Artificial Intelligence 🤖
Practical Aspects of Deep Learning
Dataset Splits

Train, Dev, and Test Sets in Neural Network Development

In deep learning, we use training, development (dev), and test sets to build and evaluate our models. In general, the context is that we:

  1. Define the model structure (such as number of input features and outputs)
  2. Initialize the model's parameters.
  3. Loop
    • Calculate current loss (forward propagation)
    • Calculate current gradient (backward propagation)
    • Update parameters (gradient descent)

It's impossible to get all your hyperparameters right on a new application on the first attempt, so the idea is you go through iterations of Ideas, Code, and Experimentation. Your data will be split into three parts:

  1. Training Set: This is where the model learns. It's the largest data set and is used to fit the model's parameters.
  2. Dev Set: Also known as the Hold-out cross validation set, it's used to fine-tune hyperparameters and compare different models to select the best performer.
    • Choose dev set and test set to reflect data you expect to get in the future in the real-world, and consider what is important to do well on.
  3. Test Set: After choosing the best model using the dev set, the test set provides an unbiased evaluation of the model's performance.
    • This set must come from the same distribution as the dev set.

You will try to build a model upon the training set. Use the Dev (Hold-out cross validation set) to see which of many different models performs the best. When you have a final model that you want to evaluate, you can take the best model you have found and evaluate it on your test set. You do this in order to get an unbiased estimate of how well your algorithm is doing.

Consistency is key: the dev and test sets should come from the same data distribution to ensure the model's performance is assessed accurately. For example, if the training set consists of cat pictures from the web and the dev/test pictures are from users phones, they will mismatch. Sometimes, if only a dev set is used, it's still important to call it a dev set since it's part of the model development process.
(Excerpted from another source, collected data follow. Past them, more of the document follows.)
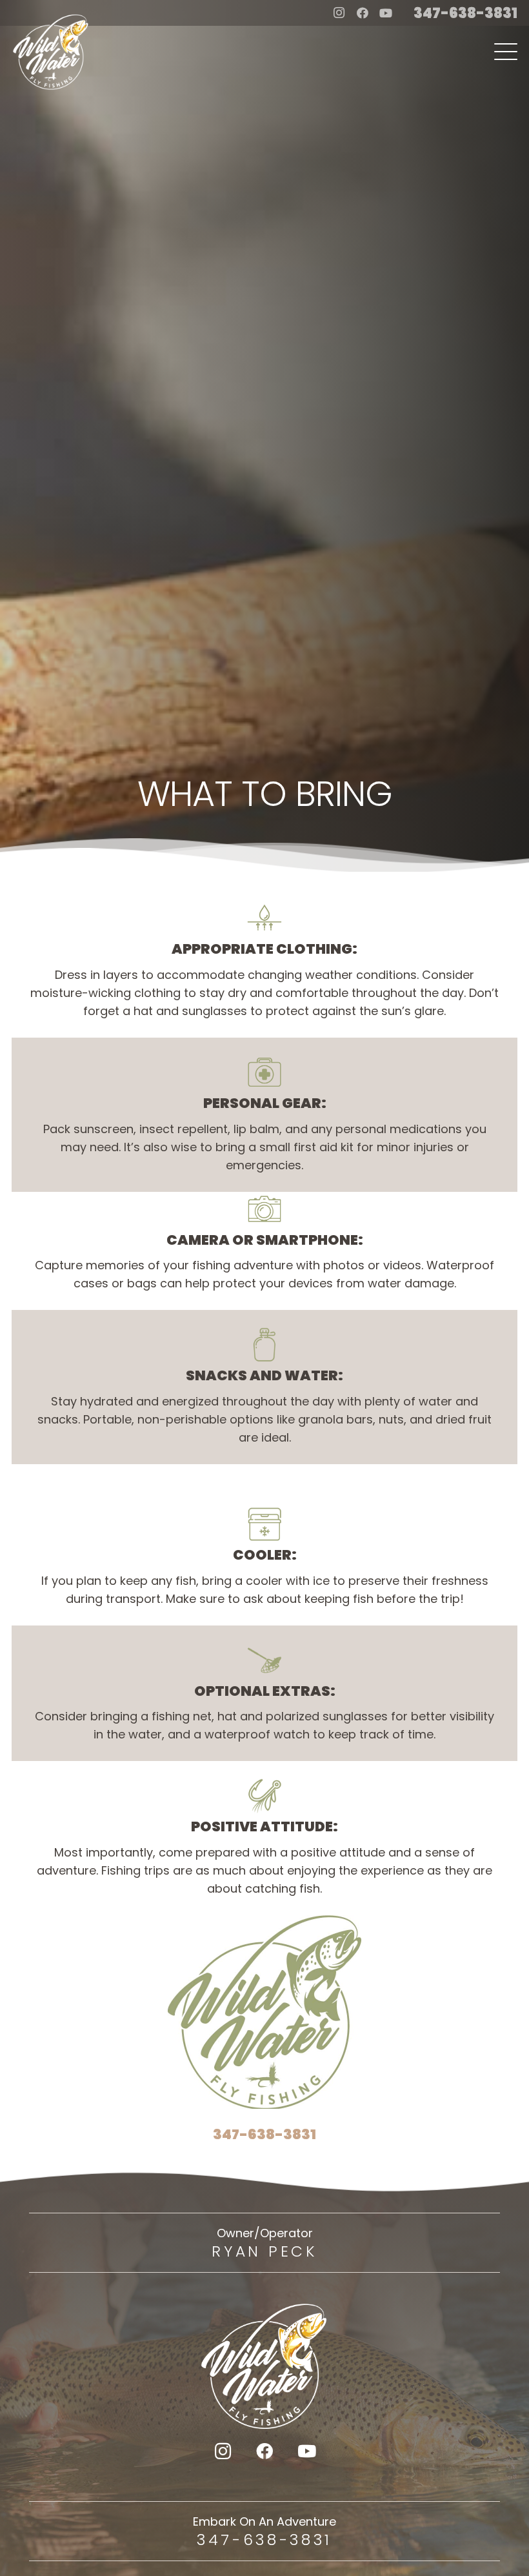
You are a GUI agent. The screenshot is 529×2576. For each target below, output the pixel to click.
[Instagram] (339, 13)
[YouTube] (385, 13)
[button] (506, 51)
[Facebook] (362, 13)
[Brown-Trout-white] (51, 51)
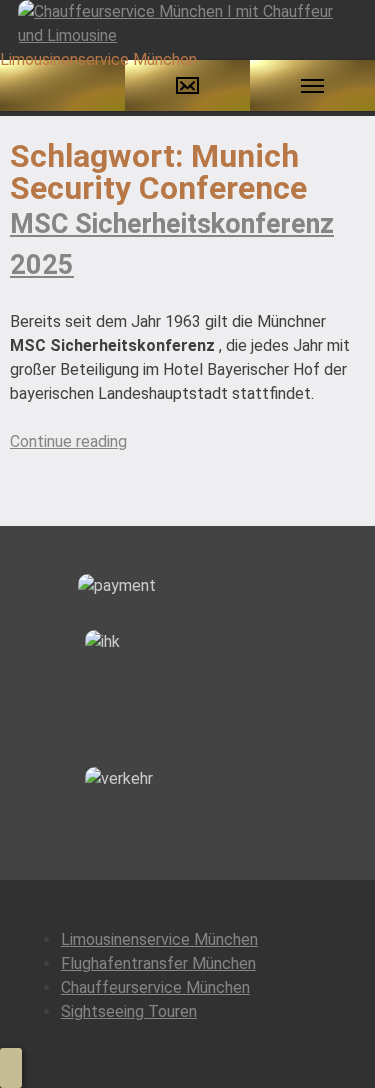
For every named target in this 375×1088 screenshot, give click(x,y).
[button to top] (11, 1068)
Setting up the dev set, as well as the evaluation metric, is really defining what target you want to aim at. There are scenarios where you might need to revise your dev or test sets, as well as the evaluation metric. In general, if doing well on your metrics with the current dev/test sets does not correspond to doing well on your application, change your metric and/or dev/test sets.

You may also see a train-dev set, which is a random subset of the training set, so it has the same distribution. This is used to investigate data mismatch problems.

Sizing Dev & Test Sets

The goal of the dev set is to test different algorithms on it and see which algorithm works better - it just needs to be big enough for you to evaluate two different algorithm choices or ten different algorithm choices and quickly decide which one is doing better. And you might not even need a whole 20% of your data for that.

The size of each data set can vary:

  • For smaller datasets ( 100 to 1,000,000 ) a 60/20/20 split between train/dev/test is common.
  • For larger datasets, ( 1,000,000 to ∞\infty ) more data is usually given to the training set, sometimes as much as 98%, leaving 1% for both dev and test.